Dans ses dernières conclusions transmises par voie électronique le 17 janvier 2022, M. [T], intimé et appelant incident, demande à la cour, au visa des articles 544, 2255 et suivants et 2272 du code civil, de :

- réformer le jugement entrepris en ce qu'il a implicitement considéré que sa propriété sur le bien objet de la revendication n'est pas établie par titre ;

Et, statuant à nouveau,

- débouter les consorts [E] et [Y] de l'ensemble de leurs demandes et déclarer que sa propriété sur le bien objet de la revendication est établie par un titre, l'acte authentique du 26 mars 2004, corroborée par sa possession paisible, continue, publique et non équivoque depuis plus de 30 ans et non contredite par le règlement de copropriété qui est taisant sur ledit local ;

Subsidiairement,

- confirmer le jugement entrepris en ce qu'il a débouté les consorts [E] et [Y] de l'ensemble de leurs demandes et déclaré qu'il est propriétaire par usucapion du local dénommé « rochelle » consistant en un local de débarras, d'une superficie d'environ 9m² (1,60 m de large sur 5,60m de long), sur une hauteur de 2 m, aménagé sur plancher bois installé à mi-hauteur dans une pièce du lot n° 21, dans l'immeuble sis [Adresse 3] et [Adresse 1], [Localité 7] ;

Et, en toute hypothèse, vu l'article 1240 du code civil,

- réformer le jugement entrepris en ce qu'il l'a débouté de sa demande reconventionnelle en dédommagement pour procédure abusive ;

Et, statuant à nouveau, et reconventionnellement,

- condamner les consorts [E] et [Y] à lui verser une indemnité de 2000 € pour procédure abusive ;

En toute hypothèse,

- condamner les consorts [E] et [Y] à lui verser 5000 € sur le fondement de l'article 700 du code de procédure civile ainsi que les dépens de l'instance qui pourront être recouvrés par Me [A] sur son offre de droit.
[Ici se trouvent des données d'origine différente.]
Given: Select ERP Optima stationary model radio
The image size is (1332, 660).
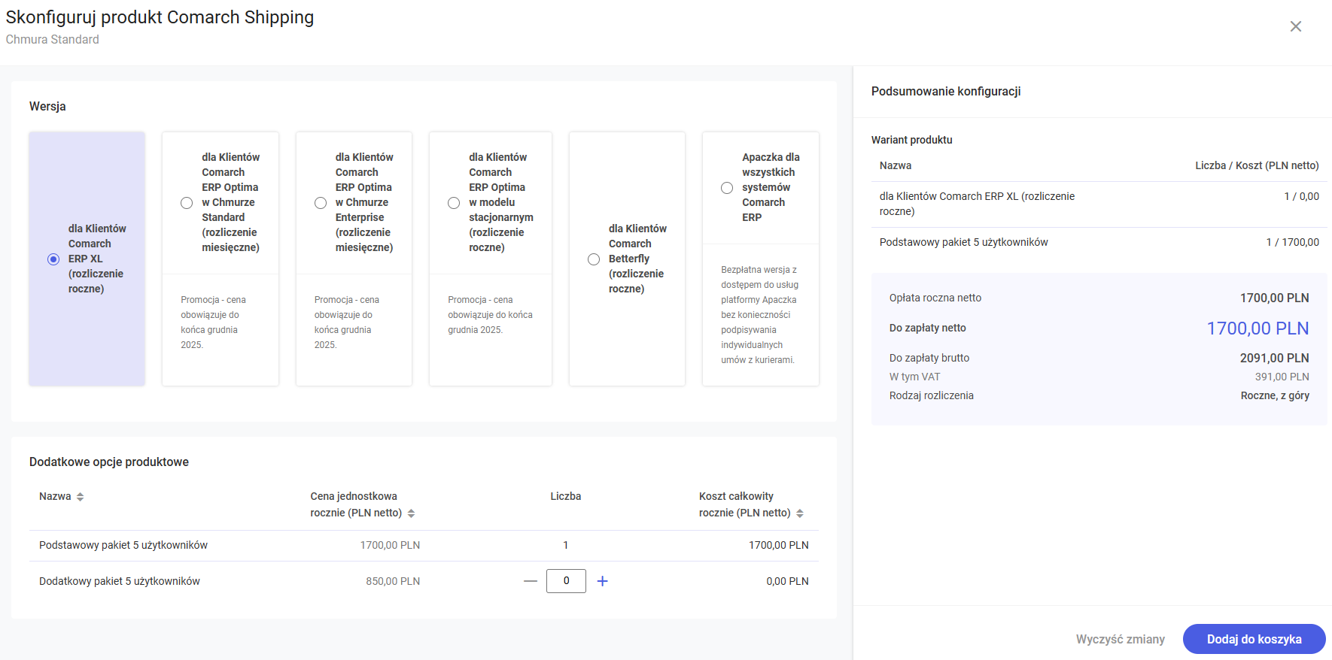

M. [T] expose que M. [E] avait déjà tenté d'obtenir, en vain, la démolition de la rochelle rattachée au lot n° 26 lors de précédentes procédures introduites entre 1973 et 1977, que dans le cadre de la procédure de référé engagée par les consorts [N], il avait présenté une demande reconventionnelle afin d'obtenir la communication des décisions de justice prononcées à la demande de M.[E] par le tribunal de grande instance de Toulouse (1973-1974), la cour d'appel de Toulouse (1976-1977) et le cas échéant par la Cour de cassation (1977-1980) dans le cadre de litiges l'ayant opposé aux propriétaires successifs du lot n° 26, que cette demande a été rejetée par le juge des référés suivant ordonnance du 8 avril 2016 ayant également débouté M.[E] de sa demande d'expertise, et que par arrêt en date du 27 juillet 2016, la cour d'appel de Toulouse a relevé que 'sciemment les appelants s'abstiennent de produire aux débats ces décisions de justice dont les notaires rédacteurs n'ont pu à l'évidence mentionner l'existence sans constater leur matérialité', tout en rejetant la demande de communication en raison d'un lien de connexité insuffisant avec la demande d'expertise judiciaire.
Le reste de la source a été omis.